Added Erik O. to the "To:" list...
On 7/6/19 8:05 PM, Daniel D. Daugherty wrote:
On 7/6/19 6:06 PM, David Holmes wrote:
Hi Dan,
On 6/07/2019 11:53 pm, Daniel D. Daugherty wrote:
Greetings,
During the code review for the following fix:
JDK-8227117 normal interpreter table is not restored after
single stepping with TLH
https://bugs.openjdk.java.net/browse/JDK-8227117
Erik O. noticed a potential race with templateInterpreter.cpp:
copy_table()
depending on C++ compiler optimizations. The following bug is being
used
to fix this issue:
JDK-8227338 templateInterpreter.cpp: copy_table() needs to be
safer
https://bugs.openjdk.java.net/browse/JDK-8227338
Here's the webrev URL:
http://cr.openjdk.java.net/~dcubed/8227338-webrev/0_for_jdk14/
So the original code uses a loop to copy, while the new code calls
Copy::disjoint_words_atomic, but the implementation of that on x64 is
just a loop same as the original AFAICS:
Yup. I figure Erik O. will jump in here with his reasoning... :-)

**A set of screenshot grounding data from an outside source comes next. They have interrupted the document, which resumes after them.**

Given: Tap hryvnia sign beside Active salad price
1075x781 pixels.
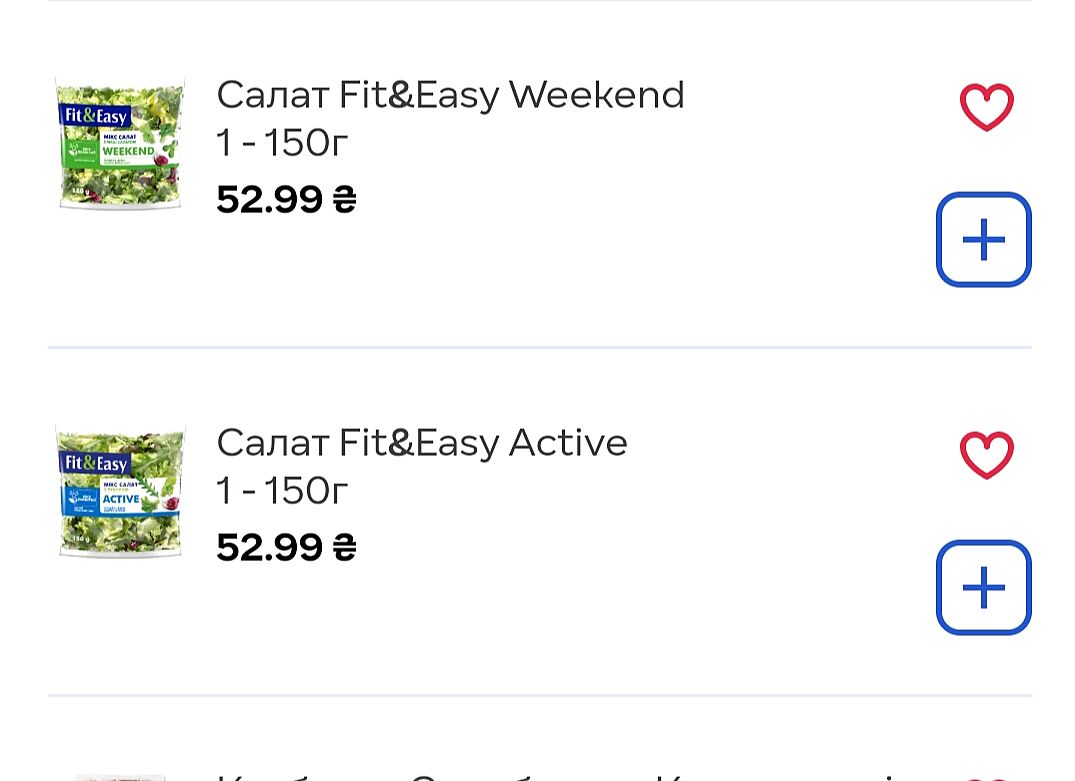Looking at the screenshot, I should click(343, 548).
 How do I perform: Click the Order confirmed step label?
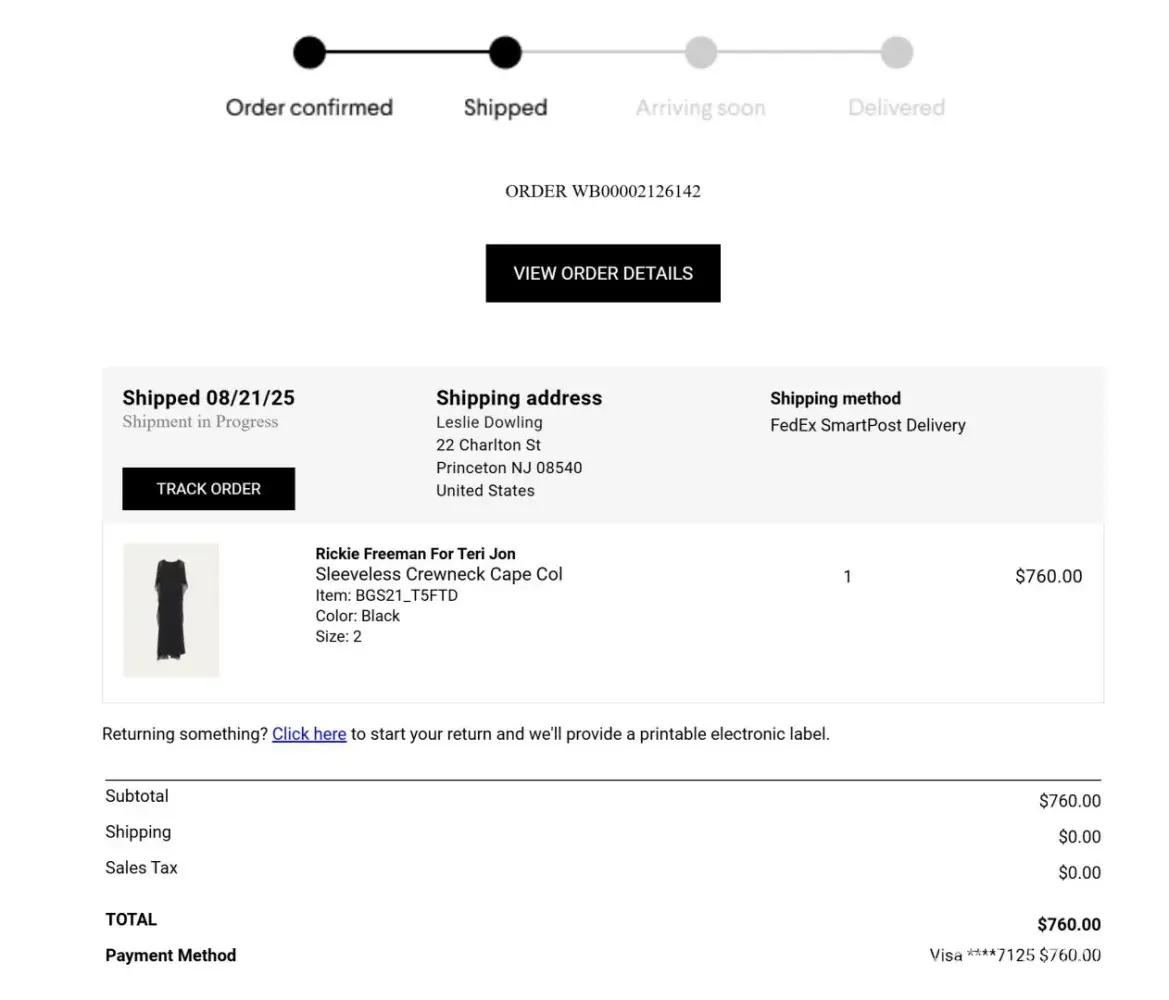coord(309,107)
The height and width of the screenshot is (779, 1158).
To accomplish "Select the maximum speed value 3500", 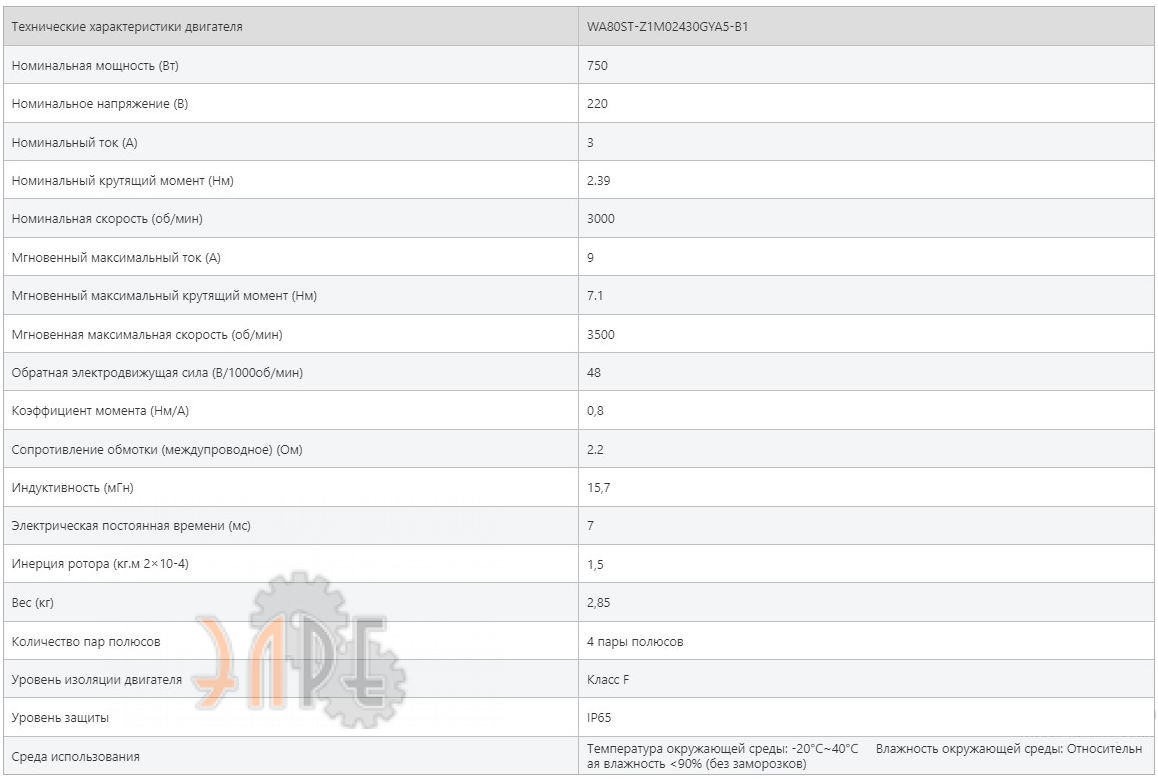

Thinking about it more... I think the answer is that we are switching to
calling code that specifies the type of behavior that we need:
Copy::disjoint_words_atomic()
is what we need when we're not at a safepoint. If, down the road, we find
that the compiler does something with pd_disjoint_words_atomic() that
breaks our expectation for pd_disjoint_words_atomic(), then we fix that
version of pd_disjoint_words_atomic() and all the callers will be good
again... Or something like that...
The version in src/hotspot/os_cpu/solaris_x86/copy_solaris_x86.inline.hpp
happens to be exactly our loop with no switch statement... which is
particularly funny given Erik's observations about what at least one
Solaris X64 compiler did to loops...
Still, I'm just guessing here on a Saturday night... hopefully Erik
will chime in here...
Dan
Dan
static void pd_disjoint_words_atomic(const HeapWord* from, HeapWord*
to, size_t count) {
#ifdef AMD64
switch (count) {
case 8: to[7] = from[7];
case 7: to[6] = from[6];
case 6: to[5] = from[5];
case 5: to[4] = from[4];
case 4: to[3] = from[3];
case 3: to[2] = from[2];
case 2: to[1] = from[1];
case 1: to[0] = from[0];
case 0: break;
default:
while (count-- > 0) {
*to++ = *from++;
}
break;
}
#else
David
-----
This fix has been tested via Mach5 Tier[1-3] on Oracle's usual
platforms.
Mach5 tier[4-6] is running now. It has also been tested with the manual
jdb test from JDK-8227117 using 'release' and 'fastdebug' bits.
Thanks, in advance, for questions, comments or suggestions.